SELECTED PASSAGE.
Confirmed this issue appears in 4.11 "version": "6.0.0-dd57309"
@rrasouli Looking at the logs you've attached I'm not clear on the problem. Is it that the final curl never reaches the LB? It would be helpful to have the curl stderr. What happens when curling again? Does this issue go away eventually or do all subsequent curls have the same behavior?
ssoto The problem at the end of the curl script test is that the LB isn't responding when the machine is in provisioning state, therefore the last curl happens when it failed to reach the LB address. That repeats in all scenarios as described in the bug description. I can remove the set -e to see that the LB is available again. After the machine state is switched to provisioned (has IP address), the LB responds again. What happens when curling again? Does this issue go away eventually or do all subsequent curls have the same behavior? This issue is going away until we start a new upgrade scenario.
@rrasouli Any update here after the session with the dev team?
Same results still there is a packet loss in 4.12 as well on AWS
@rrasouli is attachment 1913549 [details] related to this bug?

PROBLEM TO SOLVE. Output the entire thread on load balancer unavailability, reproducing every line without alteration. The listing that comes next is separate material, distinct from the thread on load balancer unavailability.

Collection entries:
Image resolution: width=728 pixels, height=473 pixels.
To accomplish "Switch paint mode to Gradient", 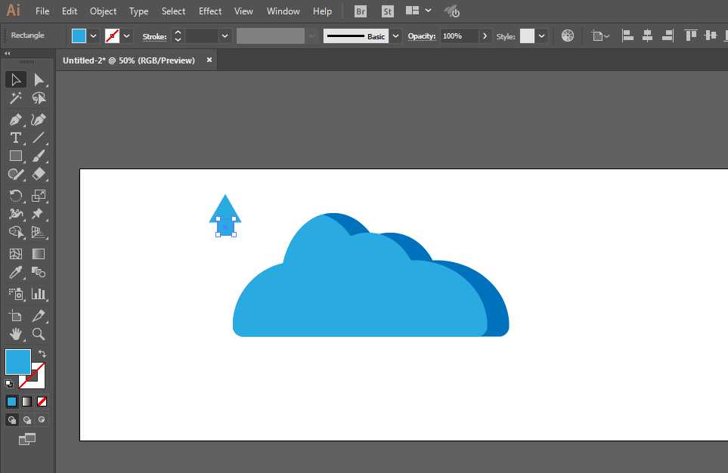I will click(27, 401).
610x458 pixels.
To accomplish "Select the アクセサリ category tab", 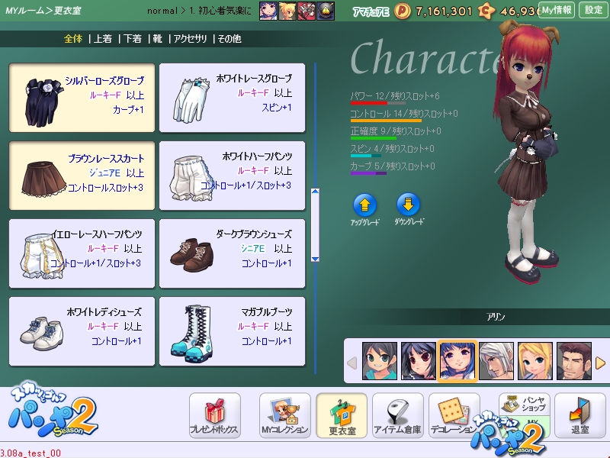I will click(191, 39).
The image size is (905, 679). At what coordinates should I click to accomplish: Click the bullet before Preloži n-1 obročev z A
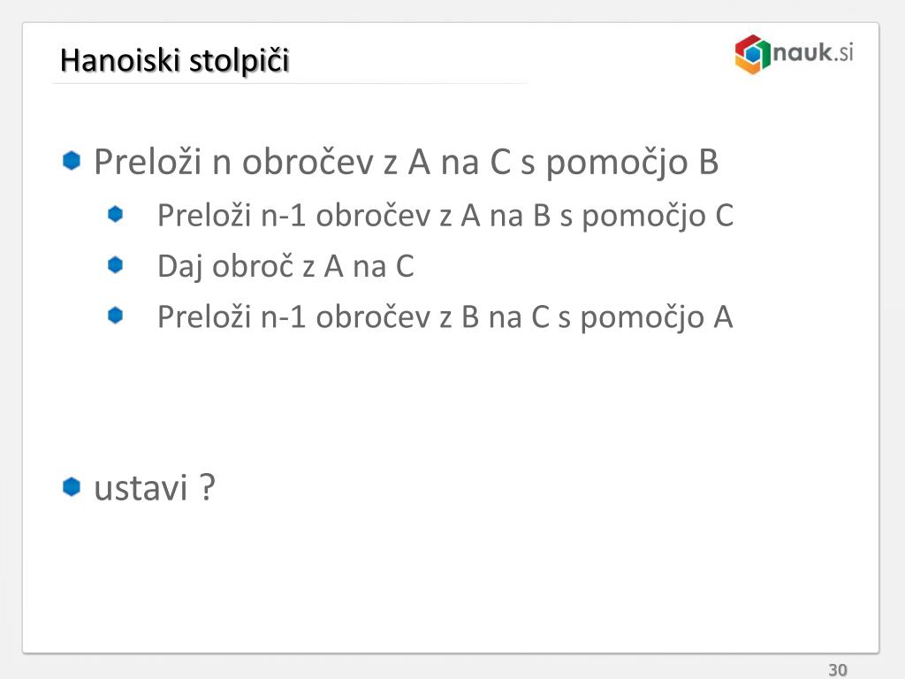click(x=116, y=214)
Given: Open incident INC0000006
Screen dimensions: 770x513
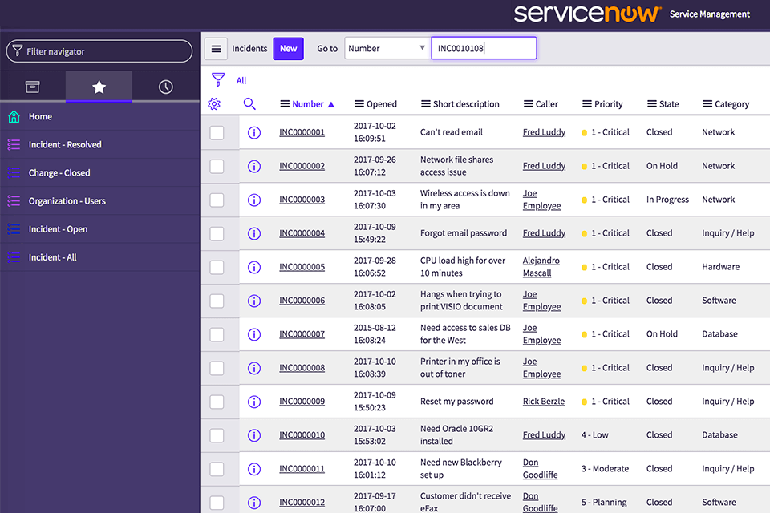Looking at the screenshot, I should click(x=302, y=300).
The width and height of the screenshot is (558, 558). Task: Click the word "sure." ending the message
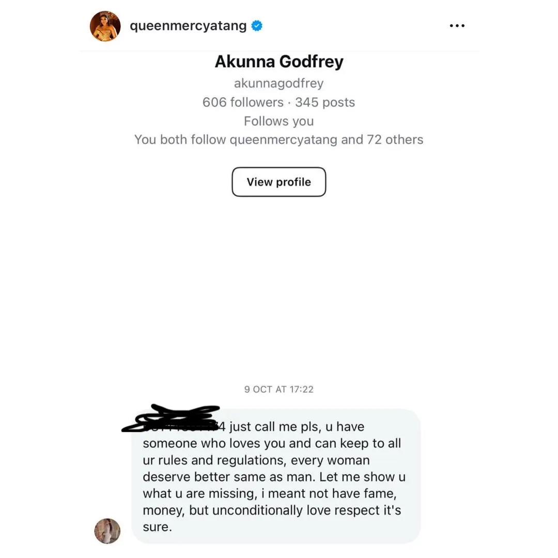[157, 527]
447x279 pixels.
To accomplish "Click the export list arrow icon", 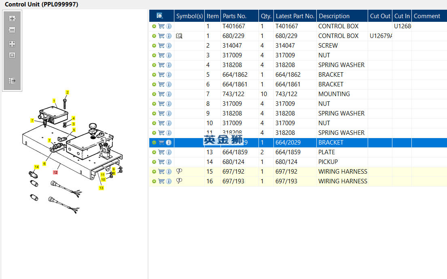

TASK SOLUTION.
Confirmed this issue appears in 4.11 "version": "6.0.0-dd57309"
@rrasouli Looking at the logs you've attached I'm not clear on the problem. Is it that the final curl never reaches the LB? It would be helpful to have the curl stderr. What happens when curling again? Does this issue go away eventually or do all subsequent curls have the same behavior?
ssoto The problem at the end of the curl script test is that the LB isn't responding when the machine is in provisioning state, therefore the last curl happens when it failed to reach the LB address. That repeats in all scenarios as described in the bug description. I can remove the set -e to see that the LB is available again. After the machine state is switched to provisioned (has IP address), the LB responds again. What happens when curling again? Does this issue go away eventually or do all subsequent curls have the same behavior? This issue is going away until we start a new upgrade scenario.
@rrasouli Any update here after the session with the dev team?
Same results still there is a packet loss in 4.12 as well on AWS
@rrasouli is attachment 1913549 [details] related to this bug?